With a final bow at the end of her sold-out show, clad in a blue sequined outfit, the crowd screaming, strobe lights pulsing, confetti falling, Swift disappeared beneath the stage, and her journey to the other side of the world began.
Her expected trip to see Kelce's Kansas City Chiefs play the San Francisco 49ers in Las Vegas has fueled imaginations and speculation for weeks.
Her expected arrival to the big game influences whole economic sectors: Fashion brands Swift wears during football games see boosts in sales and the NFL is being promoted to Swift fans halfway across the world.
"I hope she can return in time. It's so romantic," Hitomi Takahashi, a 29-year-old office worker who bought matching Taylor Swift sweatshirts with her friend and took photos just outside the Tokyo Dome, said.
About an hour after the concert ended, AP journalists were near Haneda's private-jet area when minivans drove up, and someone went inside the gate area as four to five people carrying large black umbrellas obstructed the view of the person.

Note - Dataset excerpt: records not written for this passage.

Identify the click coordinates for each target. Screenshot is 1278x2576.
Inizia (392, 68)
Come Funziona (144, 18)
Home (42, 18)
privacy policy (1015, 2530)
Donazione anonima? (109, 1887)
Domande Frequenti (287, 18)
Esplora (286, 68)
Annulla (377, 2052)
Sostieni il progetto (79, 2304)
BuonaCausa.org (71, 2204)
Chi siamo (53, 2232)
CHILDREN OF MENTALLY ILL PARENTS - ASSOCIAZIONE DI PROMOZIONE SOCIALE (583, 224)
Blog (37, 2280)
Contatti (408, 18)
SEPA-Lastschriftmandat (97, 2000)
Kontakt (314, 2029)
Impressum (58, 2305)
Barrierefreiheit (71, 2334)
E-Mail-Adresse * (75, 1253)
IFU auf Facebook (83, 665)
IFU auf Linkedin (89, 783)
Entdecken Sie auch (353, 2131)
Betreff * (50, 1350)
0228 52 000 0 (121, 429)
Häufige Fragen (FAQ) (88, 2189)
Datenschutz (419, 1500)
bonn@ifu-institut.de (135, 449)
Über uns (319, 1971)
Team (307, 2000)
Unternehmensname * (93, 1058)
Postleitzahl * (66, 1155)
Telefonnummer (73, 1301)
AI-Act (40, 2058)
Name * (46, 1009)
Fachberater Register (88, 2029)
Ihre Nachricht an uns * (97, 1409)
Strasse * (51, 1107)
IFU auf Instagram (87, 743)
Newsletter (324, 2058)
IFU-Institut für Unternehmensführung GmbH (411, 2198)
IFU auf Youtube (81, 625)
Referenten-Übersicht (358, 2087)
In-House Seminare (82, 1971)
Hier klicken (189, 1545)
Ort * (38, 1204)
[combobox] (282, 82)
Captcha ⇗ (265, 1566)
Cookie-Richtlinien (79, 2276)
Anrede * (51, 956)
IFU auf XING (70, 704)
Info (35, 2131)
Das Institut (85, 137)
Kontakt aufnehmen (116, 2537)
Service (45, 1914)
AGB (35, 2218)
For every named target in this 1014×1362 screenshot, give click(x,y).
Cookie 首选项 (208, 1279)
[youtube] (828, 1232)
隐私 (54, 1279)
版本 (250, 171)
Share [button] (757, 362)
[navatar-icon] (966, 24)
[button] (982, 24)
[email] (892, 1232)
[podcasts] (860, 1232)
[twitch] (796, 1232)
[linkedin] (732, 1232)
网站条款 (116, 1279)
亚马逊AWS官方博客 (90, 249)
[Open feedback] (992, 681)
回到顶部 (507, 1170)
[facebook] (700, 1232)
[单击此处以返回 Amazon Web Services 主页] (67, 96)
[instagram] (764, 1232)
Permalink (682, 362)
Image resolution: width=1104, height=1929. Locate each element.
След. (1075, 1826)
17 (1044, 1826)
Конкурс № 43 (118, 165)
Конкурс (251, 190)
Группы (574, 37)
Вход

To call the worldwide scrutiny of Swift's travels intense is an understatement
Fans have tracked her jet. Detractors have criticized the planet-warming carbon emissions of her globe-trotting travels. Officials have weighed in on her parking her jet at Las Vegas airports.
Even Japanese diplomats have gotten into the act. The Japanese Embassy in Washington posted on social media that she could make the Super Bowl in time, including in their statement three Swift song titles — "Speak Now," "Fearless," and "Red."
But Swift seems to be pushing back on the criticisms. Business Insider reported that the jet-setting starlet downsized from two planes to one.
She also threatened to sue the man behind the account that tracks her jet — the source of most of her criticisms — claiming that the account would compromise her safety. A lawyer for Jack Sweeney, who runs the account, said Swift's claims were "unfounded."
Swift has been crisscrossing the globe this week
Before coming to Asia, she attended the Grammys in Los Angeles, winning her 14th Grammy and a record-breaking fourth Album of the Year award for "Midnights." Nearly 17 million people watched the show. She also made a surprise announcement that her next album is ready to drop in April.
Then the four concerts in Tokyo, and now the trip back to the States. She has followed Kelce for much of the Chiefs' season.
Swift is expected to fly to Australia later this week to continue her tour.
"This week is truly the best kind of chaos," she posted Wednesday on Instagram.
Representatives for Swift did not immediately respond to a request for comment from BI.